The term “tacit knowledge” refers to the hard-to-articulate behaviors you pick up as you get good at something.

Imagine trying to teach a person how to ride a bike. It’s easy enough to give broad instructions (“check your shoelaces”, “don’t brake too hard”), but there ends up being a billion little subtleties related to foot placement, posture, etc. that are difficult to get into words.

This is true for everything, and it’s part of what distinguishes masters from novices. It’s also a major reason for the fact that many professions have been resistant to full automation.

Remember our discussion of how rule-based programming is poorly suited to tasks where the rules are hard to state? Well, that applies to tasks involving a lot of tacit knowledge. If no one, not even an expert, can tell you precisely what steps to take to replicate their results, then no one is going to be able to program a computer to do it either.

But ML and generative AI don’t face this restriction. With data sets that are big enough and rich enough, the algorithms might be able to capture some of the tacit knowledge expert contact center agents have, e.g. how they phrase replies to customers.

This is suggested by the study’s results. By analyzing the text of customer-agent interactions, the authors found that novice agents using generative AI were able to sound more like experienced agents, which contributed to their success.

4. Access to Generative AI Changed the Way the Organization Functioned

Organizations are profoundly shaped by their workers, and we should expect to see organization-level changes when a new technology dramatically changes how employees operate.

Two major findings from the study were that employee turnover was markedly reduced and there were far fewer customers “escalating” an issue by asking to speak to a supervisor. This could be because agents using generative AI were overall treated much better by customers (who have been known to become frustrated and irate), leading to less stress.

The Contact Center of the Future

Generative AI has already impacted many domains, and this trend will likely only continue going forward. “Generative AI At Work” provides a fascinating glimpse into the way that this technology changed a large contact center by boosting productivity among the least-skilled agents, helping disseminate the hard-won experience of the most-skilled agents, and overall reducing turnover and dissatisfaction.

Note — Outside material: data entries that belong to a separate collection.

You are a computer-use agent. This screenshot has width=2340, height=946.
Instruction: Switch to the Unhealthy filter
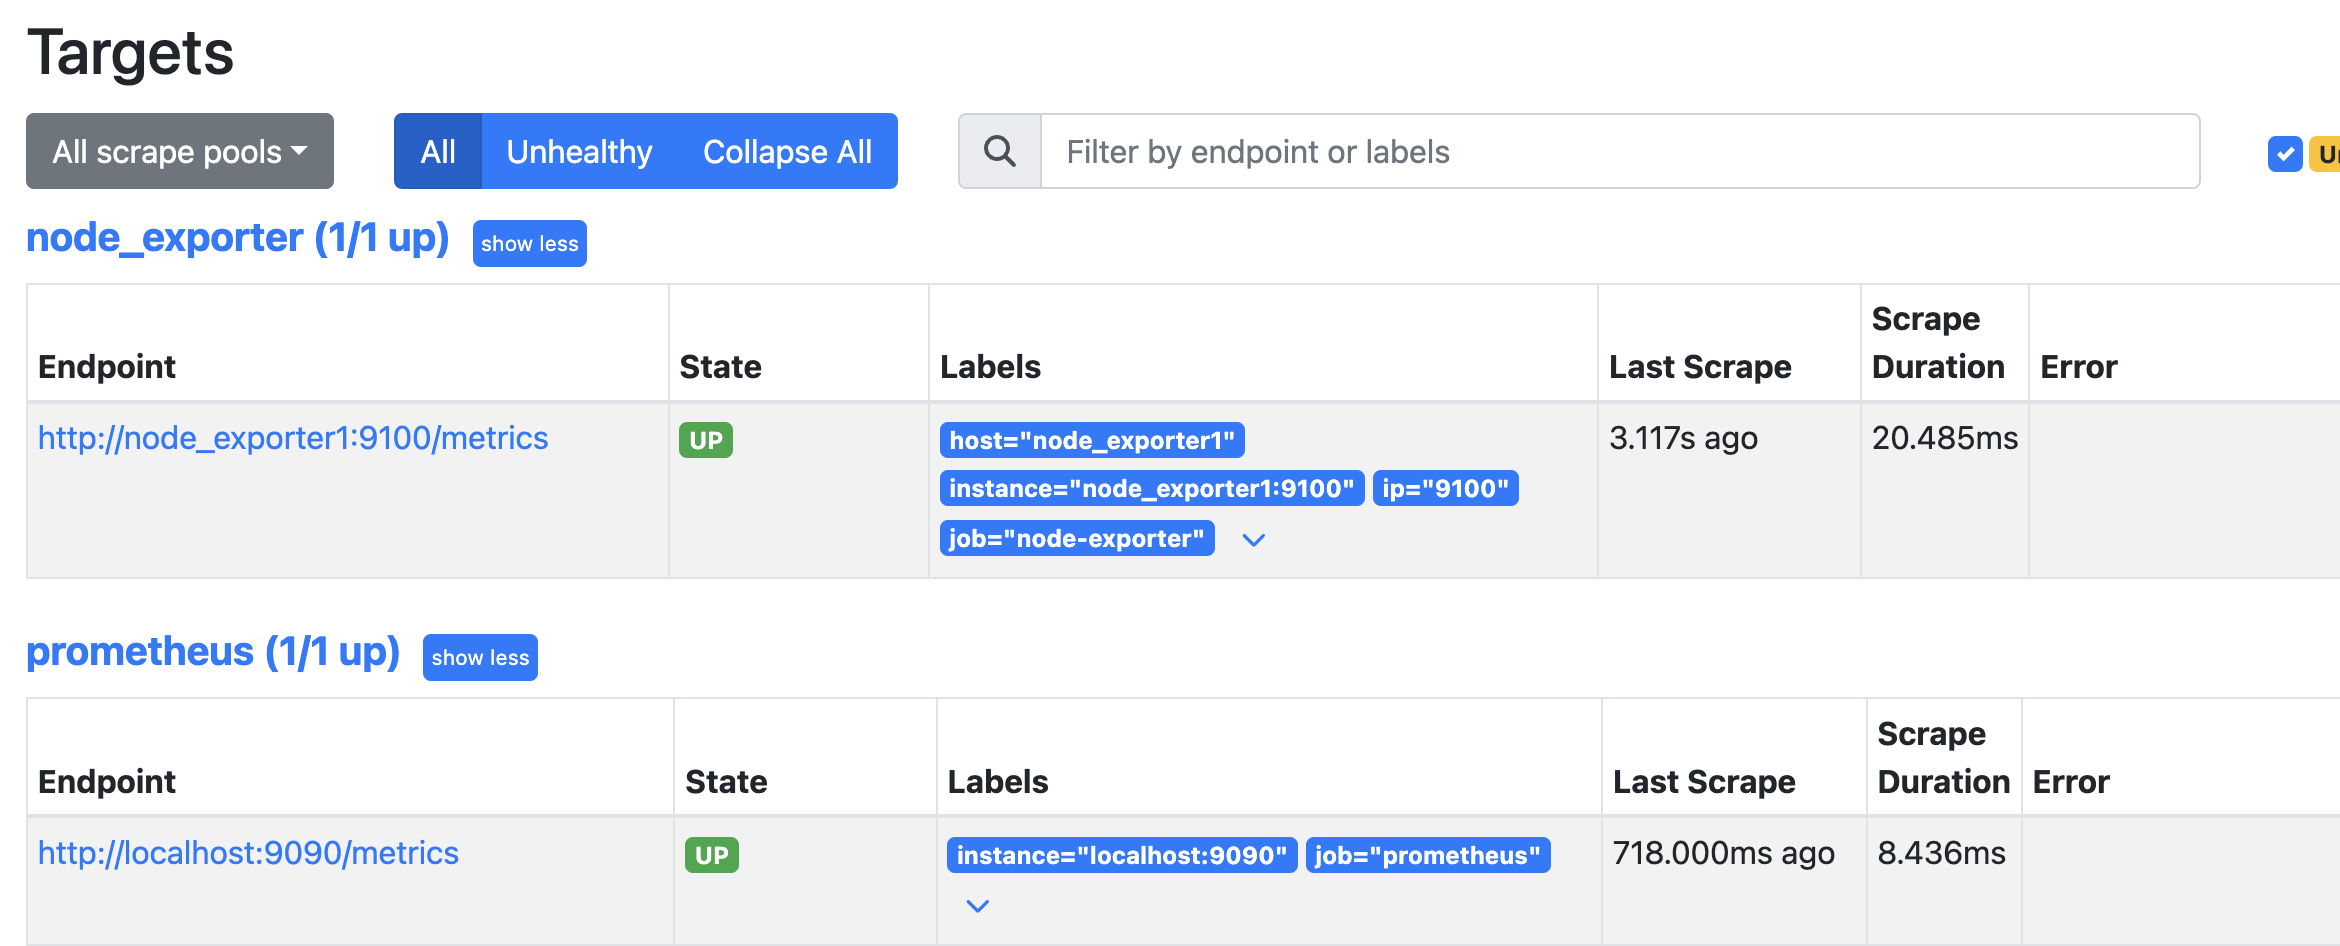[x=579, y=151]
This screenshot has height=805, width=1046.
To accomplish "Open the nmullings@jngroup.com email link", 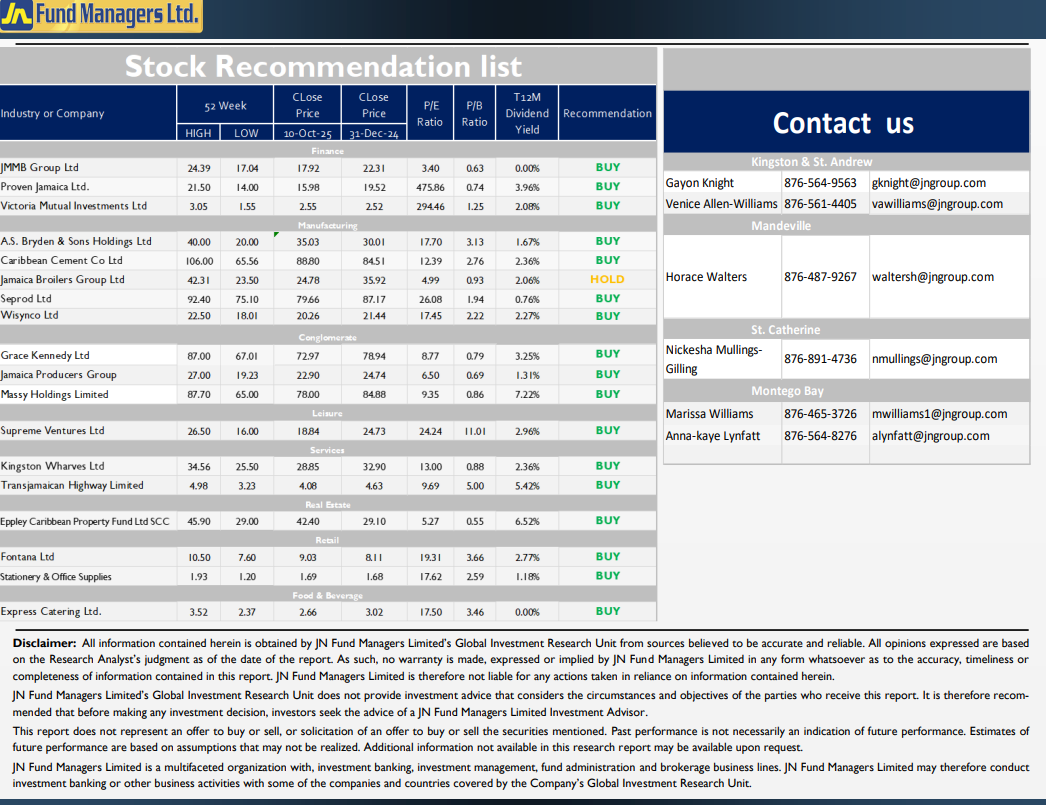I will (x=934, y=359).
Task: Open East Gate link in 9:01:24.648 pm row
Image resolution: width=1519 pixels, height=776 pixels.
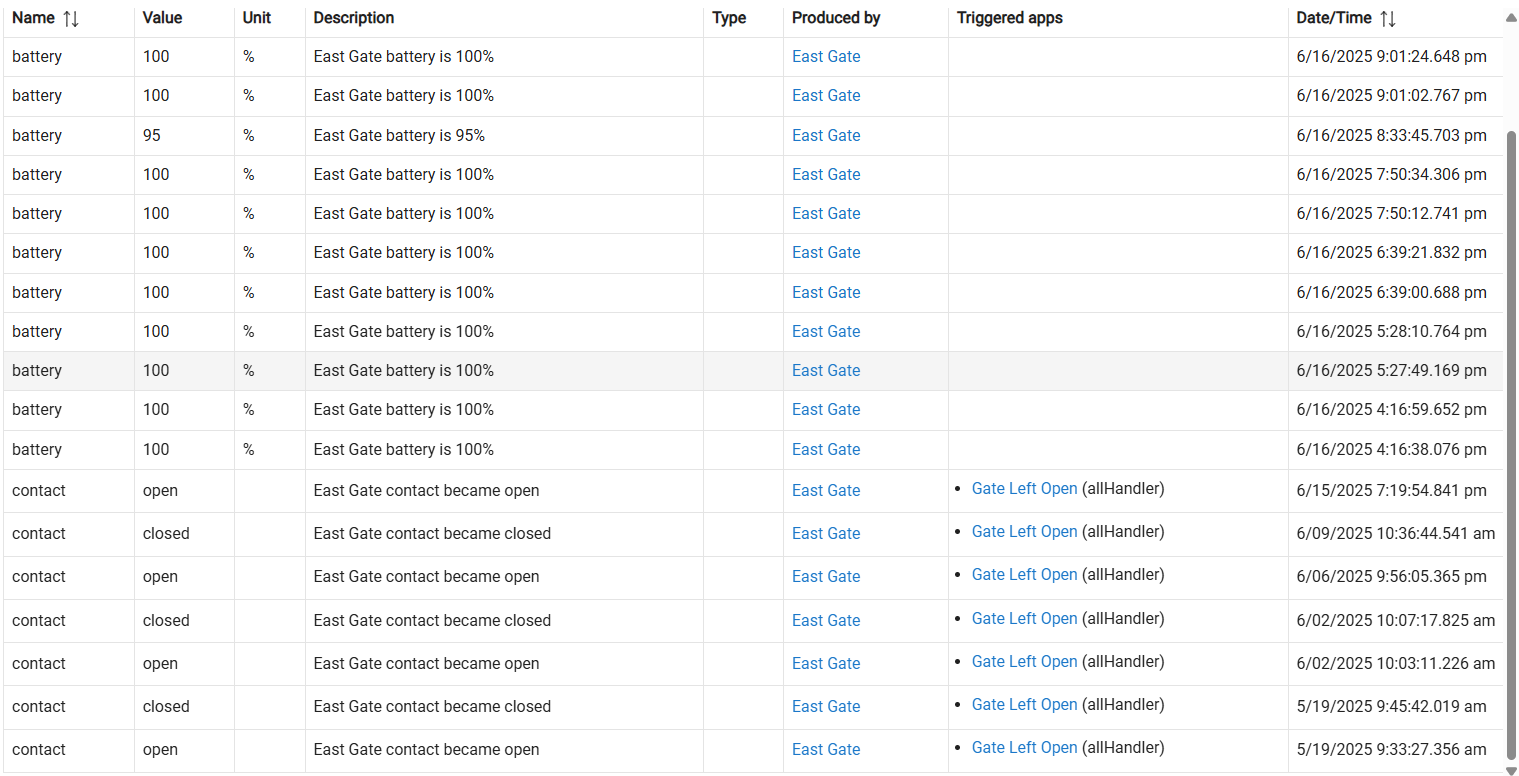Action: click(826, 57)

If this piece has piqued your curiosity about how you can use advanced AI tools for customer-facing applications, schedule a demo of the Quiq conversational CX platform today.

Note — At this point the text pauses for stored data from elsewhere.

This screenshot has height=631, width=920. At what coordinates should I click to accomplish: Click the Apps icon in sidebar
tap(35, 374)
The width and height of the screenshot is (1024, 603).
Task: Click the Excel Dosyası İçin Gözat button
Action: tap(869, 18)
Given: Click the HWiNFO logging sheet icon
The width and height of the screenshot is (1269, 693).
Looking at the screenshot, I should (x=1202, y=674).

From resolving customer complaints with chatbots to automated text-message follow-ups, we’ve worked hard to build a best-in-class solution for businesses that want to scale with AI.

Let’s see what we can do for you!

[1] See e.g. this quote: “Our paper is related to a large literature on the impact of various forms of technological adoption on worker productivity and the organization of work (e.g. Rosen, 1981; Autor et al., 1998; Athey and Stern, 2002; Bresnahan et al., 2002; Bartel et al., 2007; Acemoglu et al., 2007; Hoffman et al., 2017; Bloom et al., 2014; Michaels et al., 2014; Garicano and Rossi-Hansberg, 2015; Acemoglu and Restrepo, 2020). Many of these studies, particularly those focused on information technologies, find evidence that IT complements higher-skill workers (Akerman et al., 2015; Taniguchi and Yamada, 2022). Bartel et al. (2007) shows that firms that adopt IT tend to use more skilled labor and increase skill requirements for their workers. Acemoglu and Restrepo (2020) study the diffusion of robots and find that the negative employment effects of robots are most pronounced for workers in blue-collar occupations and those with less than a college education. In contrast, we study a different type of technology—generative AI—and find evidence that it most effectively augments lower-skill workers.”